Sociedade Cabo Delgado à beira de crise humanitária após redução da ajuda externa

Cabo Delgado à beira de crise humanitária após redução da ajuda externa

O Governo de Moçambique, em colaboração com diversas agências humanitárias, está a intensificar esforços para encontrar alternativas viáveis que ajudem a mitigar a crise humanitária que assola a província de Cabo Delgado. 

A situação, marcada por um prolongado conflito armado, foi agravada por eventos climáticos severos e, recentemente, pelos cortes de recursos na ONU anunciados pelo presidente dos Estados Unidos, Donald Trump, que tradicionalmente assegurava uma significativa assistência à região.
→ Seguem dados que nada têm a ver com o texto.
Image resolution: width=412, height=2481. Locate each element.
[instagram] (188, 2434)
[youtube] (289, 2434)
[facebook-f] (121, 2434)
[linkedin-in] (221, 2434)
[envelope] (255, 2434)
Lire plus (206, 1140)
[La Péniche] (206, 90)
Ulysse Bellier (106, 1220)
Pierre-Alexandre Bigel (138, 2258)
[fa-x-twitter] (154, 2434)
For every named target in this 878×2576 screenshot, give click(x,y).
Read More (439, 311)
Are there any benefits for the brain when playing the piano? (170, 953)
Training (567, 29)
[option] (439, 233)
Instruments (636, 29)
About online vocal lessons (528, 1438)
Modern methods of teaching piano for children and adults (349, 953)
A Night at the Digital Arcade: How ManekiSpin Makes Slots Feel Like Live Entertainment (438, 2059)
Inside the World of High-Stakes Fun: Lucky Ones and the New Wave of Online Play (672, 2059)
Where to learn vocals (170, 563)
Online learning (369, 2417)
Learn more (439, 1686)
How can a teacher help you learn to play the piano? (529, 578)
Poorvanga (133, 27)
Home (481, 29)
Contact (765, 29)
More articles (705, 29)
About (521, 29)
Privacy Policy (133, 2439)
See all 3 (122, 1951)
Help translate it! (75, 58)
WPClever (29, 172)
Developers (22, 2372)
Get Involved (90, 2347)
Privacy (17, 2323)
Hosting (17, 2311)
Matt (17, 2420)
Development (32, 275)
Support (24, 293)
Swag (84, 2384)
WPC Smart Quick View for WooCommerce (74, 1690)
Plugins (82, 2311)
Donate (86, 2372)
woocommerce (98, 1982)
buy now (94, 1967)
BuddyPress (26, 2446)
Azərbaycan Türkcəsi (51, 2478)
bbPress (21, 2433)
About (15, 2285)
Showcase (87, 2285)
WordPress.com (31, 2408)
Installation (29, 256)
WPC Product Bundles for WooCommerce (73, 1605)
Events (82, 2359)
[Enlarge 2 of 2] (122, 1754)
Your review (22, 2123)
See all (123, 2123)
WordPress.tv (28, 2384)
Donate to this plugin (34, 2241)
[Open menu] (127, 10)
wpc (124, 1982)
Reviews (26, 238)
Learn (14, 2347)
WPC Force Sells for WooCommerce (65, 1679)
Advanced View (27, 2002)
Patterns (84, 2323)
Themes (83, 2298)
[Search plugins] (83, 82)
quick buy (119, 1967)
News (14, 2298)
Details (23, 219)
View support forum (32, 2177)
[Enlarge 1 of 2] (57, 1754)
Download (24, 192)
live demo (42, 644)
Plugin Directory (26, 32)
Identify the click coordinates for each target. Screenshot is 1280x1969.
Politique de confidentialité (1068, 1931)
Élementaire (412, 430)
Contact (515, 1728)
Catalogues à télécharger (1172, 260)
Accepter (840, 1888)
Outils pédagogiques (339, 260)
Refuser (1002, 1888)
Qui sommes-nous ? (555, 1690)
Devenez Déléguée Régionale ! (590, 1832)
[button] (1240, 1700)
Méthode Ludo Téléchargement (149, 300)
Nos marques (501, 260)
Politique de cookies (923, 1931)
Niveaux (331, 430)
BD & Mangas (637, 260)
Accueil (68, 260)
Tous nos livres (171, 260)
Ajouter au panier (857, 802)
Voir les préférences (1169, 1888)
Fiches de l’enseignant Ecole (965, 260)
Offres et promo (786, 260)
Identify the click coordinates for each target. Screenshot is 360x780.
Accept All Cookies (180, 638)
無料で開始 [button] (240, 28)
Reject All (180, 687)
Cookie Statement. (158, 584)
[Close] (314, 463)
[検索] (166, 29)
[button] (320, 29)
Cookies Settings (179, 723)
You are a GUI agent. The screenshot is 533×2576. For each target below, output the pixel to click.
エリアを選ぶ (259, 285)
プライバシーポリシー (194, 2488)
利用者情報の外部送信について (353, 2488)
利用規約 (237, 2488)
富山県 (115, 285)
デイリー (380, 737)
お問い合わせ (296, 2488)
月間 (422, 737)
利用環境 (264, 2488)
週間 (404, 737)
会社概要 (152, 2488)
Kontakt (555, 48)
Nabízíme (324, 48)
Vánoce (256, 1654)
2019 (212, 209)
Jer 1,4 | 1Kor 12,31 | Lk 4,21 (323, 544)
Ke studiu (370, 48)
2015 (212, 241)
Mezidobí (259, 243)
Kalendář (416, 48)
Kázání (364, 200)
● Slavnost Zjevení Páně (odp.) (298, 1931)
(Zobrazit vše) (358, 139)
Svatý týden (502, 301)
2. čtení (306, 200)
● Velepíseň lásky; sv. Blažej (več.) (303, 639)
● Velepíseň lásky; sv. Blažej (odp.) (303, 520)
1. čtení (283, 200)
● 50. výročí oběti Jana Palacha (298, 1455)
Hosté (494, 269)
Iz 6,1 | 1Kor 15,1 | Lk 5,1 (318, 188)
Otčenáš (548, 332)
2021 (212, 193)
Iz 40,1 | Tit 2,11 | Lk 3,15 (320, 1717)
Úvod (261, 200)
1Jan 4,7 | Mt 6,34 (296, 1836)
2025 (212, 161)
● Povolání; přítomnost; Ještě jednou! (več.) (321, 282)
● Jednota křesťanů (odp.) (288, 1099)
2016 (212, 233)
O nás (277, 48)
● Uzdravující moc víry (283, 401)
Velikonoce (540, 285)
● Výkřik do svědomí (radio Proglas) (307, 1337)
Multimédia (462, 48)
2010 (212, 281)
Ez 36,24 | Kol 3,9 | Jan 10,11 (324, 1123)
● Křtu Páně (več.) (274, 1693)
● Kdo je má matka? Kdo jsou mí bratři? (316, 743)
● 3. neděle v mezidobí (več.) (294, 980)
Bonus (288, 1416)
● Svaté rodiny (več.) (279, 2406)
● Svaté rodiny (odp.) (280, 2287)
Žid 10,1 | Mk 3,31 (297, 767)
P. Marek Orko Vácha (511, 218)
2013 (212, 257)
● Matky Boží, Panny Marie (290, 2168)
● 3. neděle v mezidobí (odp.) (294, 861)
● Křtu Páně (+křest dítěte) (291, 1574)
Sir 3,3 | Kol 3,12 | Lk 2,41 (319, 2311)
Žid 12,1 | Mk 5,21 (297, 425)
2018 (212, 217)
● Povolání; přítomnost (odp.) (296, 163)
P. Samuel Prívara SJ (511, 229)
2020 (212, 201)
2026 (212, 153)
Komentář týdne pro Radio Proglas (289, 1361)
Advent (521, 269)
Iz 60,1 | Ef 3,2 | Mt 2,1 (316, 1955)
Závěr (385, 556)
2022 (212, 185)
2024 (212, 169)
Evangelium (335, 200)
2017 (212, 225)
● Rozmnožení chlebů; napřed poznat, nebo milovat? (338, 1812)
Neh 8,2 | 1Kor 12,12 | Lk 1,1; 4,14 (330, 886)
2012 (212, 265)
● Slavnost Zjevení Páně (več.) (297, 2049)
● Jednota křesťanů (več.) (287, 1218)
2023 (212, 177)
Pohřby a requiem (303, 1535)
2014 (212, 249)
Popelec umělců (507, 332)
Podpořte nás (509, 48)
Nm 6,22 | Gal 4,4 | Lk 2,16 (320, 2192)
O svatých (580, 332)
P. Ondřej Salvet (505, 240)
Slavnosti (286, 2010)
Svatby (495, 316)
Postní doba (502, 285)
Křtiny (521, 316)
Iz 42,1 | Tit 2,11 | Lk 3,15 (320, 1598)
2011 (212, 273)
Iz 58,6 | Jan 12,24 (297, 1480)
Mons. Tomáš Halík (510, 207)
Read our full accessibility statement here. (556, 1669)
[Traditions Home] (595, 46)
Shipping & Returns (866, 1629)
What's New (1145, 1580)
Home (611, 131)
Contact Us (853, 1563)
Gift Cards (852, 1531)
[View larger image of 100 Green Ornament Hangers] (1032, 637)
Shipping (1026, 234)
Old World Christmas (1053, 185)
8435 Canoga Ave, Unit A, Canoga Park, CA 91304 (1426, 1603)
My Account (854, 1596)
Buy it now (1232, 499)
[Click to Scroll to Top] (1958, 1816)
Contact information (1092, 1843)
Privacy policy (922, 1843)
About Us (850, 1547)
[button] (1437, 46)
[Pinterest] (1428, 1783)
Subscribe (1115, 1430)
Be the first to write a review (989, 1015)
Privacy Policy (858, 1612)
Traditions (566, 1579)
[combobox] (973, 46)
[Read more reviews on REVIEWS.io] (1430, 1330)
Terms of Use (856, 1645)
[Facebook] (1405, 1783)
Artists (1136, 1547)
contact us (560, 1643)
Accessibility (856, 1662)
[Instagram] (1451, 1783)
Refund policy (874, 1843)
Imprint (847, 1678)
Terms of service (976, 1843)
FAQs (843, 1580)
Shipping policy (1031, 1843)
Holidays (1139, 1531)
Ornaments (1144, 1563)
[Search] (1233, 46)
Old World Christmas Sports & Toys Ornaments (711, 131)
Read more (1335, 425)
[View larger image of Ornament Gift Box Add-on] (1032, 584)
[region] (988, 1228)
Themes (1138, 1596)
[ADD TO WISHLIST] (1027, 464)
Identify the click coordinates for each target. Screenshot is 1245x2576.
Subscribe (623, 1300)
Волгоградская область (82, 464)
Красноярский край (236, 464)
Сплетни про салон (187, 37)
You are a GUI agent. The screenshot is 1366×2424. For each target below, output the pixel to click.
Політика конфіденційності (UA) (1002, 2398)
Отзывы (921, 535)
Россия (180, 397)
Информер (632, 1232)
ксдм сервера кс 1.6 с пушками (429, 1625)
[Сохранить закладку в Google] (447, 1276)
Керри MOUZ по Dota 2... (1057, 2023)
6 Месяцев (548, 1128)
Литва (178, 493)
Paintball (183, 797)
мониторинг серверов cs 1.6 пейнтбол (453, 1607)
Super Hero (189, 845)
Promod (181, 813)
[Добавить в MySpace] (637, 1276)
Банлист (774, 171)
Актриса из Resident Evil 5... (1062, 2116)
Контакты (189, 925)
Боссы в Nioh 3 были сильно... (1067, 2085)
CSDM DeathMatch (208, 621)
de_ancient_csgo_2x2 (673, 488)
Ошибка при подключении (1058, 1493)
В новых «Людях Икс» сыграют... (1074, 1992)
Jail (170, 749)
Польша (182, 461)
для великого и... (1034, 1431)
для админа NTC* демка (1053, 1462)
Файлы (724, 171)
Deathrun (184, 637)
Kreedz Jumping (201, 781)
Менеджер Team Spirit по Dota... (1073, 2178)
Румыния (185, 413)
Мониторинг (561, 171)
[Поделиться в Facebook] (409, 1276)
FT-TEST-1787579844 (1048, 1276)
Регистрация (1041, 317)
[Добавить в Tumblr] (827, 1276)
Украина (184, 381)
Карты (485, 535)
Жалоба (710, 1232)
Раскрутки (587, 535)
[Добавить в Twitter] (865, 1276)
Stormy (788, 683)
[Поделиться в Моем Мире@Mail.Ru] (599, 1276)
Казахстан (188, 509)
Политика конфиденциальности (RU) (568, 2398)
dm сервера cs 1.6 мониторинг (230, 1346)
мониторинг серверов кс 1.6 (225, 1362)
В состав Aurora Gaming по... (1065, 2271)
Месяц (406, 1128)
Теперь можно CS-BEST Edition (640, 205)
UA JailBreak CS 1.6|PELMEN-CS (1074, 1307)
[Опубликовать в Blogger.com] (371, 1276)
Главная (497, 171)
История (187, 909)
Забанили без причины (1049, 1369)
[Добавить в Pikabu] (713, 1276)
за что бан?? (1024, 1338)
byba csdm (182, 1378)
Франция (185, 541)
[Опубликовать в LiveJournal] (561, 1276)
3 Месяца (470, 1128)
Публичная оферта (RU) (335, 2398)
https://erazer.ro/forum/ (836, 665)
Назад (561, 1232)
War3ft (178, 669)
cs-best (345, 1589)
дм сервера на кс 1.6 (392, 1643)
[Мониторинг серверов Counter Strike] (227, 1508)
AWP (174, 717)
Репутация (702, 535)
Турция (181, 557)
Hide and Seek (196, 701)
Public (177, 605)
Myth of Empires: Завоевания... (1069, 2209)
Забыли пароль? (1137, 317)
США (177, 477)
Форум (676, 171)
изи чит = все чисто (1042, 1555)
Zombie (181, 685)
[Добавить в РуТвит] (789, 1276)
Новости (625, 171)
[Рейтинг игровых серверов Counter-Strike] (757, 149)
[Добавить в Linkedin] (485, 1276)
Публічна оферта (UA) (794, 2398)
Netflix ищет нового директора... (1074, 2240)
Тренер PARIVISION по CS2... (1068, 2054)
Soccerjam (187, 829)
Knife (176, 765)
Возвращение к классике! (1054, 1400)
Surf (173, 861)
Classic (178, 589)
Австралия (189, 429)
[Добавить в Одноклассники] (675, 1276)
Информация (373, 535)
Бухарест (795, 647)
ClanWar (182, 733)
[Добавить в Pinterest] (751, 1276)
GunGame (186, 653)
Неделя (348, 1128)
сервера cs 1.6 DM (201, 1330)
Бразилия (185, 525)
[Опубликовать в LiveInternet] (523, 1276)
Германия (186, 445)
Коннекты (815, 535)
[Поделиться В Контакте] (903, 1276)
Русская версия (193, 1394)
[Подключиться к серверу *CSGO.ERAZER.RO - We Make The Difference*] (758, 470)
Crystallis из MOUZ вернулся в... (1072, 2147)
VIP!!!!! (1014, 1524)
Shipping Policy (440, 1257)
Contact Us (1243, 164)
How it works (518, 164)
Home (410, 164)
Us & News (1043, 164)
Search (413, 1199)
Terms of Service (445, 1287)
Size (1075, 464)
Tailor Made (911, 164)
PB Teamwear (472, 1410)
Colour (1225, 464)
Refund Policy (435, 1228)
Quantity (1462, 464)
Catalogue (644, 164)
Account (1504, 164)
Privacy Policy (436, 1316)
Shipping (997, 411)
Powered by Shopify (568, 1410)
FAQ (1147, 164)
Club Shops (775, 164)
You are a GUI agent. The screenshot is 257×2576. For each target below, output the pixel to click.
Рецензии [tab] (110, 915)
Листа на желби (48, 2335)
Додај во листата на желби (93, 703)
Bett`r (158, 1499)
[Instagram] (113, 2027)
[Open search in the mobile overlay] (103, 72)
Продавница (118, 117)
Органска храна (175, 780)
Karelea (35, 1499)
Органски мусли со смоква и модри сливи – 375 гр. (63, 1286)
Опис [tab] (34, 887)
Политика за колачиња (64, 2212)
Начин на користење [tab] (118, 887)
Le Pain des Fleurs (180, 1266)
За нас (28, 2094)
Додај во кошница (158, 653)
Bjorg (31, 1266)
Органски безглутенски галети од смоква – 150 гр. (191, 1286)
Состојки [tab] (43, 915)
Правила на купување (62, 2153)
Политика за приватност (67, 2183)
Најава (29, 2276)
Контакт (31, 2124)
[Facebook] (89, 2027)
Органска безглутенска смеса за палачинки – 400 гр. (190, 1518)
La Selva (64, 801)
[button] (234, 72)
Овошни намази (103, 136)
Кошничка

Actualmente, mais de 670 mil pessoas permanecem deslocadas em Cabo Delgado, dependendo de ajuda humanitária para a sua sobrevivência. Contudo, com a diminuição da assistência externa, várias organizações foram forçadas a encerrar as suas operações e suspender projectos de desenvolvimento na província.

Em resposta à escassez de recursos, o Instituto Nacional de Gestão de Desastres (INGD), em conjunto com os seus parceiros, estabeleceu um grupo focado em soluções duradouras. Este grupo tem como objectivo buscar financiamento interno para enfrentar a emergente crise humanitária.

Marques Naba, delegado do INGD em Cabo Delgado, sublinhou a necessidade de encontrar caminhos locais para resolver os problemas da região. “Temos que começar a encontrar caminhos locais para resolver os nossos problemas”, afirmou Naba, referindo-se à suspensão de centenas de milhões de dólares em doações internacionais por parte do novo governo dos EUA.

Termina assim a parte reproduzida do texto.